On 5/21/07, Matthew Bernius <mbernius at gmail.com> wrote:
>
> > Next year I will be banning cell phone, ipods, etc. in my 
> > undergraduate
> classes. [snipped]
> > And, at least for a school like RIT, that prides itself on preparing
> it's students for the workplace,
>
> basic technology etiquette needs to be stressed. The sad fact is that 
> a lot of the technology

> behavior I've seen isn't appropriate for the workplace.
>
> I'm wondering whether Matt might expand on ideas introduced in this 
> posting. In particular, suggestions that techology usage in classrooms

> doesn't translate into workplace settings. Choosing not to use the 
> technology, as the instructor, is a contradictory practice as 
> workplace educators are highly dependent on a variety of information 
> and communication technologies in promotion of learning among 
> employees in a variety of work settings.
>
> All of the class I teach have a lecture and a lab component. As for
myself, while I didn't grow up with the internet, I have been a computer
user since age 5. After school I spent eight years working in the new
media industry.

My experience is that entering freshmen don't have the maturity or the
skills to effectively use the technology to support learning. And I
don't believe that those skills can initially be developed on new
technology.

As already discussed, too many students use these weapons of mass
distraction to punch out of an interaction at the smallest hint of
boredom (or difficulty). Attention is a skill/discipline that needs to
be developed, including learning to pay attention to things that you
don't want to pay attention to. I can speak from personal experience,
that people who punch out/don't pay attention in professional meetings
are VERY much noticed (and it's held against them... I've learned that
the hard way).

In terms of multitaskers, yes, my students can handle multiple tasks at
once. And quite frankly, they don't handle any of them particularly
well. So another goal is to help them develop a "here and now" focus.

Blind faith in technology has become a crutch for student to avoid
learning fundamentals. While they assume that an answer is "out there,"
they more often than not, lack both the desire to seek it out or the
skills (or even
suspicion) to interrogate the information once they find it.

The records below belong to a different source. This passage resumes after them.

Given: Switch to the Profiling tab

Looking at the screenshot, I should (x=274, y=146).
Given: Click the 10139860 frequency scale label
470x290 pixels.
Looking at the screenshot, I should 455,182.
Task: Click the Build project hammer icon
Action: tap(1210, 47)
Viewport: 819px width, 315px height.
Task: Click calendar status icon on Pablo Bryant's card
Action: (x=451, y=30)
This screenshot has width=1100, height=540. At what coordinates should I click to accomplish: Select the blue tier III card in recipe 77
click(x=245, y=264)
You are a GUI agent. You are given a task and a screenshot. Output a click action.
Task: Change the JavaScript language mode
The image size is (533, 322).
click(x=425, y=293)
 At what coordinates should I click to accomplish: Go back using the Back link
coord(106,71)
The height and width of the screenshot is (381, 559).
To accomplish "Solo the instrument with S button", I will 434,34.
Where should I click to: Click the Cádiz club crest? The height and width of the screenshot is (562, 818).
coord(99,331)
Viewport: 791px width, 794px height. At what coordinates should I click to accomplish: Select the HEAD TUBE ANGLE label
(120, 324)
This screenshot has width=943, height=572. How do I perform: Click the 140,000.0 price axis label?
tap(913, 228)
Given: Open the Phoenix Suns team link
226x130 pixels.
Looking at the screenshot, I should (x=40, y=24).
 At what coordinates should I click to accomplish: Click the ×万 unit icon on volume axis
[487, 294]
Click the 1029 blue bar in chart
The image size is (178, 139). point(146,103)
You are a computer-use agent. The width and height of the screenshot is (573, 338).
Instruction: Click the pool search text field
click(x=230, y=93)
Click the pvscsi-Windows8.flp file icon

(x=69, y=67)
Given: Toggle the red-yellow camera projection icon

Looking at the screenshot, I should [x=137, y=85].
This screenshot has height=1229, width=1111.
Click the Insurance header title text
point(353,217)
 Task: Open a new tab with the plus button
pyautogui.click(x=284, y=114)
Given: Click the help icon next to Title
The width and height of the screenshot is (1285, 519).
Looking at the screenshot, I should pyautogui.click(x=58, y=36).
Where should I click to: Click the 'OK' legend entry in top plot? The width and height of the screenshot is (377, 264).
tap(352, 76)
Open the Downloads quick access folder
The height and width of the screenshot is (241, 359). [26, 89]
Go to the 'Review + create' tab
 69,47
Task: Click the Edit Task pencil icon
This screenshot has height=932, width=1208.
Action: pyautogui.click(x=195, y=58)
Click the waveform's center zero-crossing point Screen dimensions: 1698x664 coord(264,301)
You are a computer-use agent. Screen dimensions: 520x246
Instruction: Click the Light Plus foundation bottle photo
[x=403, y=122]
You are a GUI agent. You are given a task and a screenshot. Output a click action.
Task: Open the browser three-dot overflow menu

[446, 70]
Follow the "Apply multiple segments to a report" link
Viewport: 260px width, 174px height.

I've found that these so called "digital natives" haven't even begun to
interrogate the systems (language, practices, heuristics) that they
operate in. If anything, they are far worse at switching digital
authoring tools than we "immigrants" who were forced to internalize the
language and metaphor of the tools we used. This is a common thread that
I've heard from numerous employers -- that recent grad have a real hard
time switching between tools (sometimes even between different versions
of the same software).

I admit that any and all of these issues could be addressed through
"creative technology teaching." I've worked on trying a number of them.
All have been unsatisfactory. Frankly, I don't have time for that
anymore. I'm pulling the crutches out from under them and taking them
out of the comfort zone that technology has built for them. I'm
stripping things down and forcing communication (and reading). Computers
will be used in the lab without a doubt. But lecture/discussion
exercises will take place in "thought space" rather than letting
students retreat into digital space.

As students progress, I have no problems with allowing laptops back into
the class room and using them as tools (like I said, I plan to use my
laptop to take notes in my graduate classes). But there is a maturity
issue here. And there is also a personal responsibility issue.

To pull it all back to the initial question, there is far more to a
technology job than using technology. I have no doubt these students can
"use" technology (though not as well as they think they can).  The
majority of my students don't have the fundamental skill basis to use
technology well. While it may be true that there are different learning
modalities, the fact is part of my responsibility is to prepare these
kids to work for people who are often even less comfortable or
understanding of this behavior than I am.